Here is Apple, from its announcement last week of their on-device and server foundation models:
We train our foundation models on licensed data, including data
selected to enhance specific features, as well as publicly
available data collected by our web-crawler, AppleBot. Web
publishers have the option to opt out of the use of their
web content for Apple Intelligence training with a data usage
control.
We never use our users’ private personal data or user interactions
when training our foundation models, and we apply filters to
remove personally identifiable information like social security
and credit card numbers that are publicly available on the
Internet. We also filter profanity and other low-quality content
to prevent its inclusion in the training corpus. In addition to
filtering, we perform data extraction, deduplication, and the
application of a model-based classifier to identify high quality
documents.
This puts Apple in the same boat as Anthropic in terms of using public pages on the web as training sources. Some writers and creators object to this — including Federico Viticci, whose piece on MacStories I linked to with my “Even Apple can’t say that” comment yesterday. Dan Moren wrote a good introduction to blocking these crawling bots with robots.txt directives.
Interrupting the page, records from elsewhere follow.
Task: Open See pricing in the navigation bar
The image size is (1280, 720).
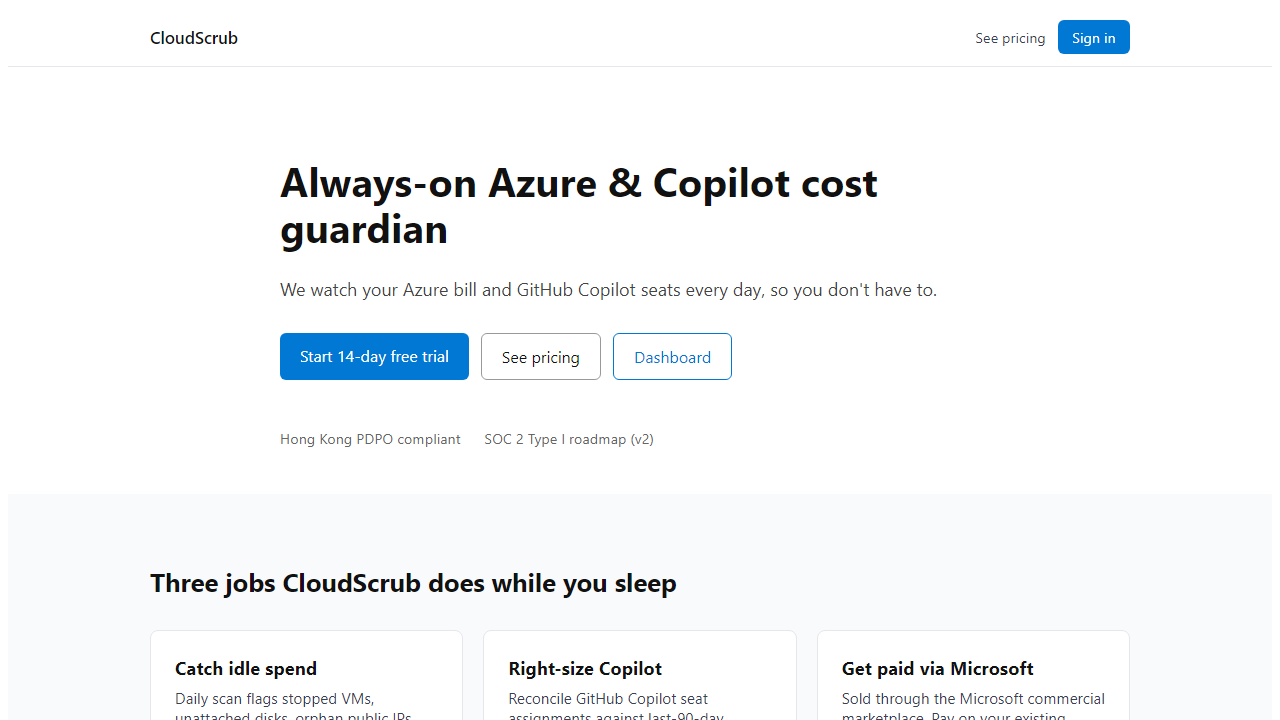Action: (1010, 38)
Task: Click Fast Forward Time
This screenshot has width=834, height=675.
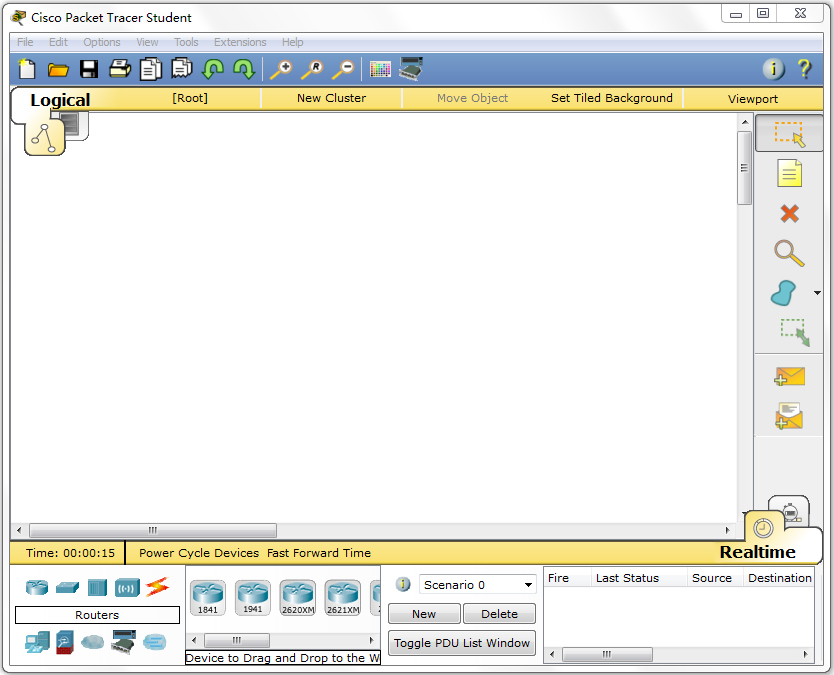Action: point(318,553)
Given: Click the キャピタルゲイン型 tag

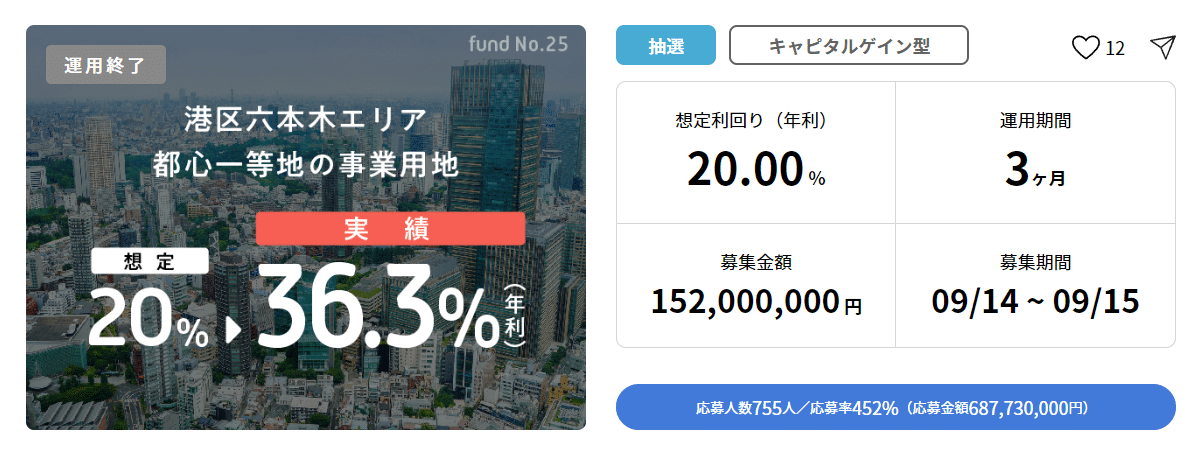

The best argument against Apple’s use of public web pages for model training is that they trained first, but only after announcing Apple Intelligence last week issued the instructions for blocking Applebot for AI training purposes. Apple should clarify whether they plan to re-index the public data they used for training before Apple Intelligence ships in beta this summer. Clearly, a website that bans Applebot-Extended shouldn’t have its data in Apple’s training corpus simply because Applebot crawled it before Apple Intelligence was even announced. It’s fair for public data to be excluded on an opt-out basis, rather than included on an opt-in one, but Apple trained its models on the public web before they allowed for opting out.
But other than that chicken/egg opt-out issue, I don’t object to this. The whole point of the public web is that it’s there to learn from — even if the learner isn’t human. Is there a single LLM that was not trained on the public web? To my knowledge there is not, and a model that is ignorant of all information available on the public web would be, well, pretty ignorant of the world. To me the standards for LLMs should be similar to those we hold people to. You’re free to learn from anything I publish, but not free to plagiarize it. If you quote it, attribute and link to the source. That’s my standard for AI bots as well. So at the moment, my robots.txt file bans just one: Perplexity.